## GIVEN TASK
Extend the forum thread below, which is about a young daughter landing a bass of over seven pounds, from the point where it stops.

## SOURCE TEXT
** Start **

# My Daughters Monster Bass



## tyler0421 (Jan 10, 2008)

Went up to our families property this weekend to do a little fishing/fourwheeling. We have a lake that is about 30 acres. It is only 3 years old. The fish are getting bigger. Caught a few that were over 4lbs last year. My daughter caught the biggest fish out of this lake so far. was over 7lbs on the Boga grip! Was such an awesome moment. We were fishing from the bank about 20 yards apart and she started screaming "DADDY,DADDY, DADDY!!!" I looked over and her little reel with 6lb was screaming. When I got over there it was wrapped up in some bushes out in the lake. She handed me the rod and ran away. I started yelling "get back over here!!!" She came back and I said your catching this fish not me. She fought it for a few more minutes and we landed it! (I may or may not have walked out 10 yards in to the pond to grab it!) Such a cool feeling! I was shaking like a leaf! We caught a bunch from 1-4lbs this weekend as well. Good weekend of fishing!



Bowed up!

Another Smaller one she caught!



Here is me pulling the Hook on a decent fish on the fly!


----------



## shrapnel (Jan 22, 2016)

Good times, great memory!


----------



## sureicanfish (Sep 30, 2007)

Nice gheenoe too!


----------



## Bodupp (Oct 3, 2007)

What a doll! She's just precious, and the fish is almost as big as she is. :thumbup:

Count your blessings, Dad.


----------



## fla_scout (Sep 28, 2007)

Awesome post! Thanks for sharing that beautiful smile with us.


----------



## Jason (Oct 2, 2007)

Dang my baby gurl is almost 21!!! Miss them times!!! They'll be gone before you know it so enjoy em while you have em!!! Luckily my baby gurl still loves fishing w/ me! 

Awesome time with your daughter brother!!! She's a cutie!


----------



## Achim2 (Apr 25, 2011)

Great catch and great pics?
Thanks for sharing!


----------



## sj1 (Aug 18, 2011)

It's always a thrill, when the little ones catch their first big one!


----------



## SteveCal (Jun 21, 2014)

** End **

## RECORDED DATA
** Start **

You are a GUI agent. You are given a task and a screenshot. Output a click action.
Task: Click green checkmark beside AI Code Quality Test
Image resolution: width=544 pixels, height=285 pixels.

** End **

## THE RESULT
Those smiles are worth a million dollars. Good job Dad. (Now, ask her how she does it? LOL.)


----------



## FishWalton (Jul 22, 2010)

I know that was a real thrill for both of you. Great photos to enjoy many years down the road.


----------



## BananaTom (Feb 16, 2008)

That sure puts a smile on my face, not as big as hers though.

Great pics, Great Time.

Thanks


----------



## GROUPERKING (Sep 28, 2011)

How awesome was that ! I love to see reports like these ,so cool to see kids catching big ol fish.


----------



## GatorBane (Jan 11, 2010)

I can almost hear the giggles. Simply Awesome!


----------



## olegator (Dec 6, 2014)

Love the pic of her big smile, holding the rod bend double.....awesome.


----------



## stewart_fish (May 13, 2009)

Great post. Has to make anyone smile! Great job dad. Props ✊


----------



## SpeedoJosh (Jun 15, 2013)

How stable is that ghenoe with two people standing?


----------



## BILLCH8SR (Aug 17, 2012)

That is awesome !
That smile is great and I know some great memories.
Congrats to you both!


----------



## tyler0421 (Jan 10, 2008)

SpeedoJosh said:


> How stable is that ghenoe with two people standing?


They are very stable. That model is the 15'6" Classic. It has a 4'7" beam. My daughter, father in law and I fished it with no problem. Could easily fish with another kid as well. I love it.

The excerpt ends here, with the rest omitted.